Oct
21
Posted on 21-10-2013
Filed Under (ED Treatment) by admin

In patients who only have partial erections or who either do not respond to other treatments or prefer not to use them, a vacuum device maybe useful. The device consists of a plastic cylinder connected to a pump and a constriction ring. A vacuum pump uses either manual or battery power to create suction around the penis and bring blood into it; a constriction device is then released around the base of the penis to keep blood in the penis and maintain the erection. A vacuum device can be used safely for up to 30 minutes, which is when the constriction device should be removed. The advantage of such a device is it is relatively inexpensive, easy to use and avoids drug interactions and side effects. Side effects may include temporary penile numbness, trapping the ejaculate and some bruising.

Penile prosthesis

For men with erectile dysfunction who have failed or cannot tolerate other treatments, a penile prosthesis offers an effective, but more invasive alternative. Prostheses come in either a semi-rigid form or as an inflatable device. Most men prefer the placement of the inflatable penile prosthesis.

The placement of the prosthesis within the penis requires the use of an anesthetic. A skin incision is made either at the junction of the penis and scrotum, or just above the penis, depending on which prosthesis and technique is used. The spongy tissue of the penis is exposed and dilated; the prosthesis is then sized and the proper device is then placed. The inflatable device — a pump that contains the inflation and deflation mechanism — is placed in the scrotum. The patient can control his erection at will by pushing a button under the skin. Although placement of the prosthesis requires a surgical procedure, patient and partner satisfaction rates are as high as 85 percent. Full penile length might not be restored to the patient’s natural erect status. Rare side effects include infection, pain and device malfunction or failure. As the nerves that control sensation are not injured, the penile sensation and the ability to have an orgasm should be maintained.

Psychological Causes of Impotence

Common causes of psychogenic impotence include depression and performance anxiety. Depression is associated with decreased energy, interest and decreased libido or desire. Performance anxiety, work stress or strained personal relationships can affect erectile function in both conscious and subconscious ways.

Neurogenic Impotence

Penile erection depends on an intact nervous system so any injury to the nervous system involved in erections may cause impotence. Diseases such as Parkinson’s disease, Alzheimer’s disease, stroke or head injury can lead to impotence by affecting the libido, or by preventing the initiation of the nerve impulses responsible for erections. Patients with spinal cord injuries will have decreased erections related to the extent of the injury. Patients who have undergone pelvic surgery such as radical prostatectomy, cystectomy or colectomy may have injury to the cavernous nerves that control erection.
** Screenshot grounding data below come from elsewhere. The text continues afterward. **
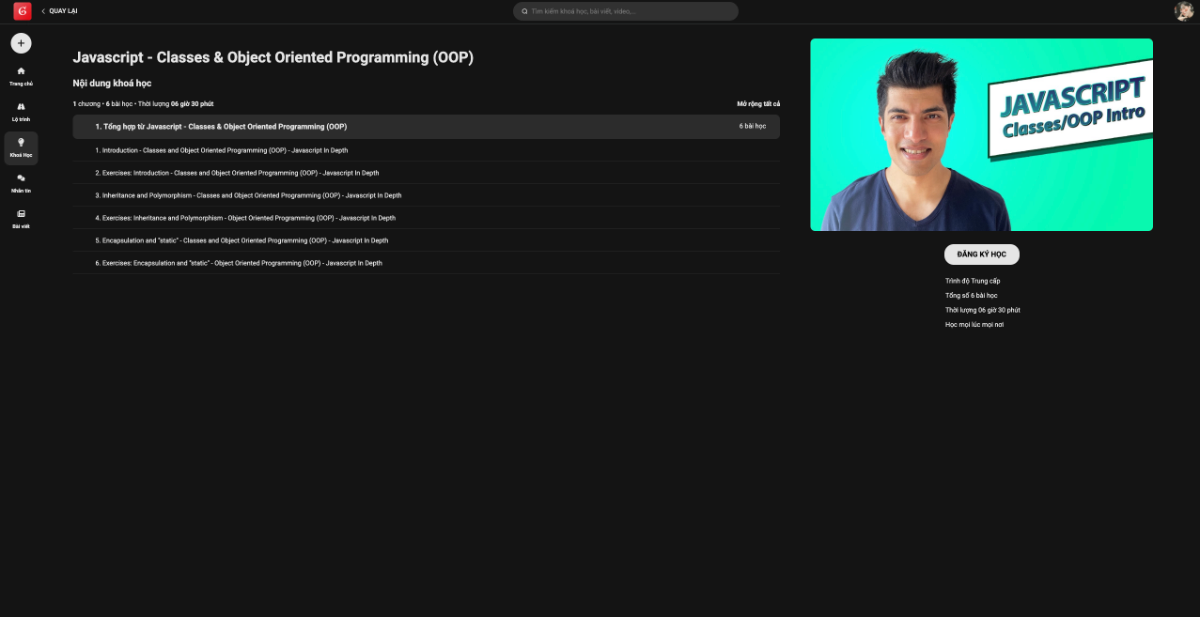Click the red app logo
The width and height of the screenshot is (1200, 617).
[x=22, y=11]
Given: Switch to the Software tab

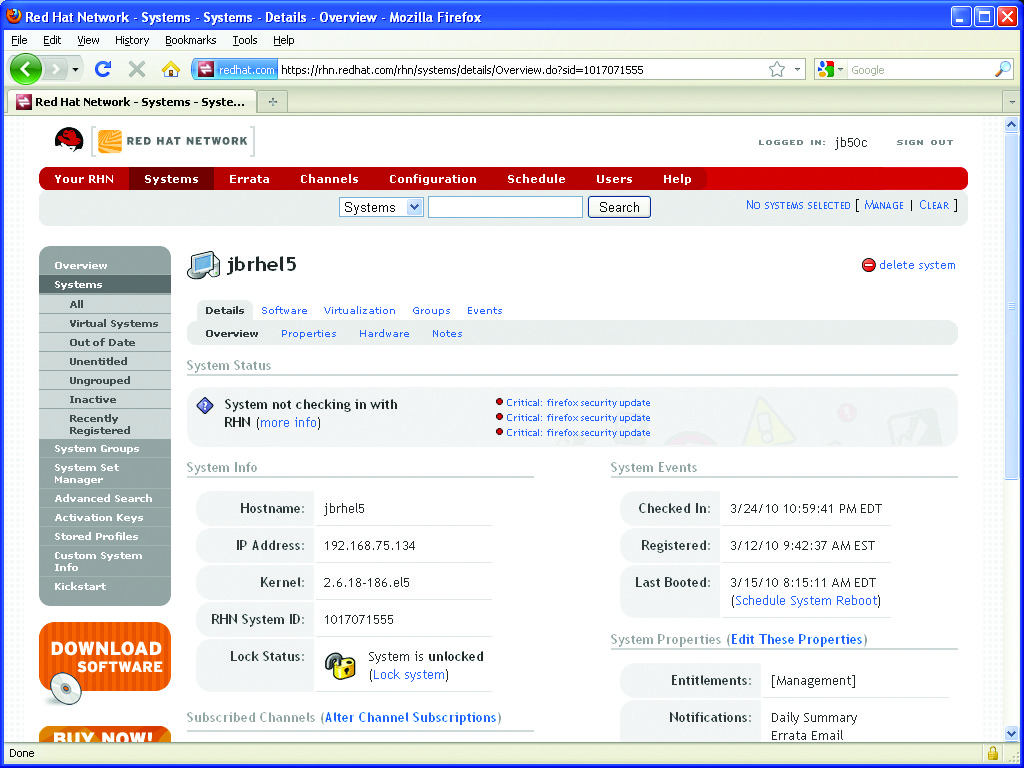Looking at the screenshot, I should tap(284, 311).
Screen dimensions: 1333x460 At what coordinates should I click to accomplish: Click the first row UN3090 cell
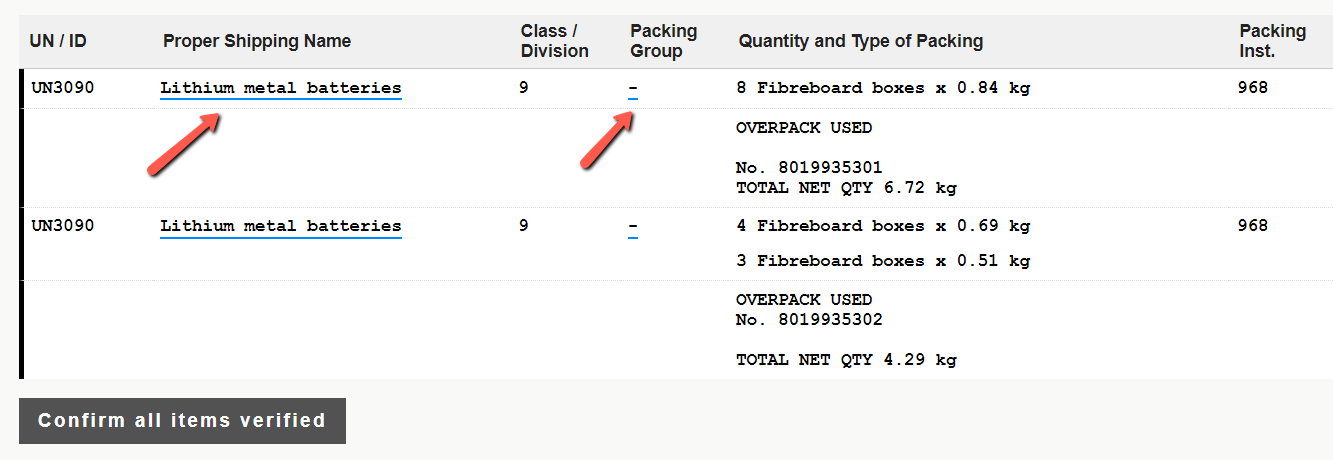tap(63, 88)
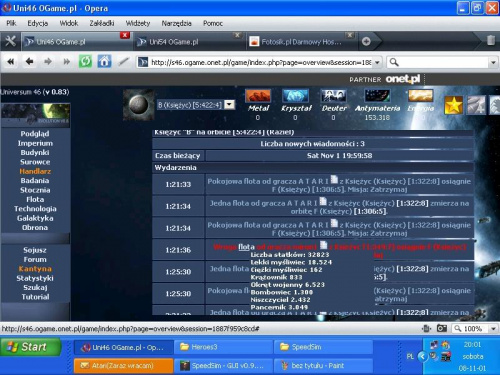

Long-standing diabetes may affect some nerves as well as causing impotence.

Hormonal Causes of Impotence

Diseases and conditions that decrease circulating testosterone in the body, such as castration or hormonal therapy used to treat prostate cancer, will decrease libido and impair erections.

Vascular Causes of Impotence

Diseases such as high blood pressure, high triglyceride and cholesterol levels in the blood, cigarette smoking and diabetes mellitus, and treatments such as pelvic irradiation to treat prostate, bladder and rectal cancers, may damage blood vessels to the penis over time. There is strong epidemiological association between heart disease, hypertension, low levels of high-density lipoproteins (HDL) and impotence. Patients with Peyronnie’s disease which causes curvature of the penis, trauma, diabetes or old age may have damage to the spongy tissue of the penis, causing the veins to be more “leaky,” which can lead to impotence.

Drugs and Impotence

Certain anti-depressants or anti-psychotics have been associated with impotence, especially those drugs that regulate serotonin, noradrenaline and dopamine. These include Prozac, Zoloft and Paxil. Beta-blockers and thiazide agents used to treat hypertension are associated with impotence. Cimetidine, a drug to treat acid reflux disease; chronic alcoholism; estrogens and drugs with anti-androgen action such as ketoconazole, and spironolactone can cause impotence, decreased libido and male breast enlargement. Even moderate alcohol intake may have an effect.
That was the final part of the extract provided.